28 May 2016 | RJBurke1942
Where robbery might be fun for some, including the viewers.
Well, this wasn't the first movie about a great train robbery, and it won't be the last. But, it's one of the best I've seen: excellent cast of characters headed by Stanley Baker, a well-paced plot which concentrates on the planning and execution of the actual daring robbery in 1963; and which allowed the director, Peter Yates, to show how well he can film tight action sequences and car chases.
Speaking of the last, it was the opener - a brilliant getaway sequence through London as the robbers elude police Jaguars in their own silver-gray streak - which caught the eye of Steve McQueen who asked Yates to direct his planned movie Bullitt (1968). Good timing for director Yates, that's for sure. If you've seen both movies, you can definitely see the Yates touch....
(Ever have the feeling, though, it's a waste of time for cops to chase bad guys in cars? All through the filming of this chase, the police know it's a sliver-gray 3.4 liter Jaguar and it's registration number, all about it. Would have been easier for the cops to just hunt down all owners/dealers etc. Aaah, but we would've missed the excitement....)

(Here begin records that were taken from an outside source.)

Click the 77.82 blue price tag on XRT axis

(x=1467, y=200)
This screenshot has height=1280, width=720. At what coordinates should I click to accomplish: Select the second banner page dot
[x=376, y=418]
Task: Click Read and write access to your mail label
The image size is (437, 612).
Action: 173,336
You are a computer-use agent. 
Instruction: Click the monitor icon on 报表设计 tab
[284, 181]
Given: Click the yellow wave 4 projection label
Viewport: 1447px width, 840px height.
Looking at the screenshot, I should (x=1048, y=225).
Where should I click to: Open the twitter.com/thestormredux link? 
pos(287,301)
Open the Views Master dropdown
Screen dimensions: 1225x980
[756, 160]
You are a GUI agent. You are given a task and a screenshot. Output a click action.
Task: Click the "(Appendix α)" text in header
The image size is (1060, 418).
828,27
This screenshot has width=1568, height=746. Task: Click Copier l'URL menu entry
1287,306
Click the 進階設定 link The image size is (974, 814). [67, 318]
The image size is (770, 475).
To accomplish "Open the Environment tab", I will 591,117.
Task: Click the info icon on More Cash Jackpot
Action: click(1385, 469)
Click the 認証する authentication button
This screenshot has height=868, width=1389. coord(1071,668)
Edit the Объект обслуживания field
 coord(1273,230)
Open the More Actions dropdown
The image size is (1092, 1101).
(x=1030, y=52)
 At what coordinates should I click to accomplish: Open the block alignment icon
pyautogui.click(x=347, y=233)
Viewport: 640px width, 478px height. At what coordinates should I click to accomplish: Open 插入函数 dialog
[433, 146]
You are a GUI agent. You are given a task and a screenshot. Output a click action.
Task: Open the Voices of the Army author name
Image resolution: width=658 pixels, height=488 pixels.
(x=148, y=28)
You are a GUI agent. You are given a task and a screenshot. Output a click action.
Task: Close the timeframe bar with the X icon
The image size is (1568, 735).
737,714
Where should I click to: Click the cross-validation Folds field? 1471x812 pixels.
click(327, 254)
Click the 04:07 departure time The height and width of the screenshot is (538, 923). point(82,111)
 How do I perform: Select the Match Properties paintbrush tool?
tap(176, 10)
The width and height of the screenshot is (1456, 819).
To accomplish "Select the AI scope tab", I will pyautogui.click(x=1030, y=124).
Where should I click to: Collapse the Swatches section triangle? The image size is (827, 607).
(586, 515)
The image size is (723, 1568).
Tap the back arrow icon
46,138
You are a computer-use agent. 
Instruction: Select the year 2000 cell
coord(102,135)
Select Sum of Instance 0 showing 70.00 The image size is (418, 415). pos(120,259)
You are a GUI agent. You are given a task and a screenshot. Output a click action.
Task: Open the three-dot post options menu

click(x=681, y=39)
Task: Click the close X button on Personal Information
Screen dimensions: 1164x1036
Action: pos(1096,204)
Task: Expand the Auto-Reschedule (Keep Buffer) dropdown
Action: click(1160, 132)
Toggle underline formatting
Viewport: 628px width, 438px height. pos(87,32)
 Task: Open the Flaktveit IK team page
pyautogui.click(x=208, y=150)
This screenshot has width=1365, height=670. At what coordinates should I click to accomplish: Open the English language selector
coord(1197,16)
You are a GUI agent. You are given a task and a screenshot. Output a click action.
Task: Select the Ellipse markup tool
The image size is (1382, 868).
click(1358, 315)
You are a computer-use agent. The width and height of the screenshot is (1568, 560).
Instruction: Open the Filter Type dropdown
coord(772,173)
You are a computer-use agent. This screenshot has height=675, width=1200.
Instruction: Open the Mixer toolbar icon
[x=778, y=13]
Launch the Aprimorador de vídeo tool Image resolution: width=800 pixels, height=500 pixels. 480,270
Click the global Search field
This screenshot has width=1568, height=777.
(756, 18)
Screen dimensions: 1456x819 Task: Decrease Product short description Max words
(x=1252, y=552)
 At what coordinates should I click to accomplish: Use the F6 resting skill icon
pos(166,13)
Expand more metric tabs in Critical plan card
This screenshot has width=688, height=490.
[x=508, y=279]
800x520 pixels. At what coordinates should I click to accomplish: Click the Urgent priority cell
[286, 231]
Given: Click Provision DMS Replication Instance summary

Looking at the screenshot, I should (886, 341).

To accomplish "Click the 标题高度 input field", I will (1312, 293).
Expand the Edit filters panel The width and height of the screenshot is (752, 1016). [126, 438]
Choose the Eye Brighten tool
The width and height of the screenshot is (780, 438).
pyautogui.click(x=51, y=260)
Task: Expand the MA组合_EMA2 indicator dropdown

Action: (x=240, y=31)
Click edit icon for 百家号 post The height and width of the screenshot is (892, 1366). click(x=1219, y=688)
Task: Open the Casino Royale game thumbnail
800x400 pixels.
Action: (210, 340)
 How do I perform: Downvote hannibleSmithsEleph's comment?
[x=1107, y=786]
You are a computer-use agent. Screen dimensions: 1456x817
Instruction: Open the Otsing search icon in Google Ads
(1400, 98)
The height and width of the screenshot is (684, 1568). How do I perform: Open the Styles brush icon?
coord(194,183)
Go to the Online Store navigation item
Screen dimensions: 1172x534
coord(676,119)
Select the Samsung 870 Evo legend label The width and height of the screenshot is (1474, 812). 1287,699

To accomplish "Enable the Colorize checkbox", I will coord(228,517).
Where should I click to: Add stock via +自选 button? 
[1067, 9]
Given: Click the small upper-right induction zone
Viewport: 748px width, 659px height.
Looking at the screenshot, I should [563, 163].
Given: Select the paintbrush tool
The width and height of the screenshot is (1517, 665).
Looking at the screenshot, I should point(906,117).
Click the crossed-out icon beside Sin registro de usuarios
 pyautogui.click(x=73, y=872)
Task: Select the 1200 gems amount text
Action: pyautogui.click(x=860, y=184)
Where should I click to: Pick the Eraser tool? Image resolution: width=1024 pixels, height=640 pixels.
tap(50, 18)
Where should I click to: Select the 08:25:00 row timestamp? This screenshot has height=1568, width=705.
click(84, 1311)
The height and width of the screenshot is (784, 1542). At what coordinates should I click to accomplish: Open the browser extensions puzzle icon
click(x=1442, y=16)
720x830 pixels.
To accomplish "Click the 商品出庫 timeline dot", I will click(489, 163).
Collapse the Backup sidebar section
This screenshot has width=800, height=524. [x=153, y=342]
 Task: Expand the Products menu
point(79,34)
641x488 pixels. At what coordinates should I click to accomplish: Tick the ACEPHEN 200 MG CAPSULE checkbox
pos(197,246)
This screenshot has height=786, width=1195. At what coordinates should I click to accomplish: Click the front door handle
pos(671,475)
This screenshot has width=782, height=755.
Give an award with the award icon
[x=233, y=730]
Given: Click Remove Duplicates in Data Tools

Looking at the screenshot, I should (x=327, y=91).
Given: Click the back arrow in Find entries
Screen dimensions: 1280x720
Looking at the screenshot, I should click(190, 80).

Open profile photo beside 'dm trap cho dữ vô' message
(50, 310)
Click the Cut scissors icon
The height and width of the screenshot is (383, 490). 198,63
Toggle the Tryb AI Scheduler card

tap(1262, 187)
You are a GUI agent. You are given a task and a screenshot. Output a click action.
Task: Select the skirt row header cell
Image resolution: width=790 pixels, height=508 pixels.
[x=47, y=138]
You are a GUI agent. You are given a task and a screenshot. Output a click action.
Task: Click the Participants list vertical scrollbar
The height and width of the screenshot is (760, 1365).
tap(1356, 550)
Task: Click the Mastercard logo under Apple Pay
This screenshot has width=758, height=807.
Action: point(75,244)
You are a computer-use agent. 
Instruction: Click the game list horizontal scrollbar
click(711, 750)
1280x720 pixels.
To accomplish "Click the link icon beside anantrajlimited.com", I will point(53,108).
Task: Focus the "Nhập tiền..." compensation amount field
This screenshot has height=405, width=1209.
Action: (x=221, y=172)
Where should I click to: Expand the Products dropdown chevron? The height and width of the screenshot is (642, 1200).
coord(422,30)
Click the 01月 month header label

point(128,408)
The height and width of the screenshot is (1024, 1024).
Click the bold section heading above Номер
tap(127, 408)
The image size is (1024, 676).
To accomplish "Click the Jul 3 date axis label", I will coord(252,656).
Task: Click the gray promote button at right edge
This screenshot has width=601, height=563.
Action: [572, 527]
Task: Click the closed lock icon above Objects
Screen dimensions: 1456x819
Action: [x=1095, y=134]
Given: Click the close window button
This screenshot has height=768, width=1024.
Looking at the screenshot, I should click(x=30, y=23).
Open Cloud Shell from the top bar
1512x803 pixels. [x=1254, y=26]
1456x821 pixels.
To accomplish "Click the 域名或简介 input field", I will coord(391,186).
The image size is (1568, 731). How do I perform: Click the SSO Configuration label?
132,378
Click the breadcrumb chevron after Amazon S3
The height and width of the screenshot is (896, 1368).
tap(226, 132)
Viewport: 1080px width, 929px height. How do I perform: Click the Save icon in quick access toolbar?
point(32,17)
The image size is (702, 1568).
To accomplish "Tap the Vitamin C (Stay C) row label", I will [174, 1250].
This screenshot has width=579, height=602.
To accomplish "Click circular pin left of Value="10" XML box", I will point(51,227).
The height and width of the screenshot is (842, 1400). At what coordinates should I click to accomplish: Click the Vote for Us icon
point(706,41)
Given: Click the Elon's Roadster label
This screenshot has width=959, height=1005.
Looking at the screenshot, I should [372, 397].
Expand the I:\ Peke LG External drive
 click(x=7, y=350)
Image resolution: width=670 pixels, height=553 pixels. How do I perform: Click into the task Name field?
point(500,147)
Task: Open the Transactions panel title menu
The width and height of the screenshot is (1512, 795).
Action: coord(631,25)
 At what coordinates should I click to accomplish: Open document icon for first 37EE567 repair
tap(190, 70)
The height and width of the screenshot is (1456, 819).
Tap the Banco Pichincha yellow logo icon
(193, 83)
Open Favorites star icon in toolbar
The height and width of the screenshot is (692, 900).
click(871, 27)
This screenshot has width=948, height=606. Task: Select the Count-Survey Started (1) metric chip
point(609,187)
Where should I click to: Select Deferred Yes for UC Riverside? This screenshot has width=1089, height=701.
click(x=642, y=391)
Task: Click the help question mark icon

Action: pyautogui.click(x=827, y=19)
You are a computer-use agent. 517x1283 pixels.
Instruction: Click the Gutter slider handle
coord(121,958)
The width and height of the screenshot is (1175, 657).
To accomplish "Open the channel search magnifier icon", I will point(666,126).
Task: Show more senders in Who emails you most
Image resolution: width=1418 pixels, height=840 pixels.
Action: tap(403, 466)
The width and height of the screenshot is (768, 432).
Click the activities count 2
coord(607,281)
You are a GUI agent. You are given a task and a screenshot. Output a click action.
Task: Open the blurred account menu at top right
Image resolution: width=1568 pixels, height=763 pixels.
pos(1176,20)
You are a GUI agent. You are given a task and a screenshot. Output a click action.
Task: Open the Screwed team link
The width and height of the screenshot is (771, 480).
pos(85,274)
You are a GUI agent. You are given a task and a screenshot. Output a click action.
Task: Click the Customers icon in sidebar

Anyway ... Robbery goes through the motions of showing how it's all done, how the robbers hide, how they try to get away and, finally, how they all get caught - except for one. No prizes for guessing who that was. As straight, linear filming and story-telling goes, it's professional and highly entertaining, mixing enough gallows humour with the deadly aspects of criminal behavior to satisfy this viewer; and probably most.
Give this outing six out of ten. Recommended for all (no sex, no cuss words, no racism, no blasphemy: squeaky clean!).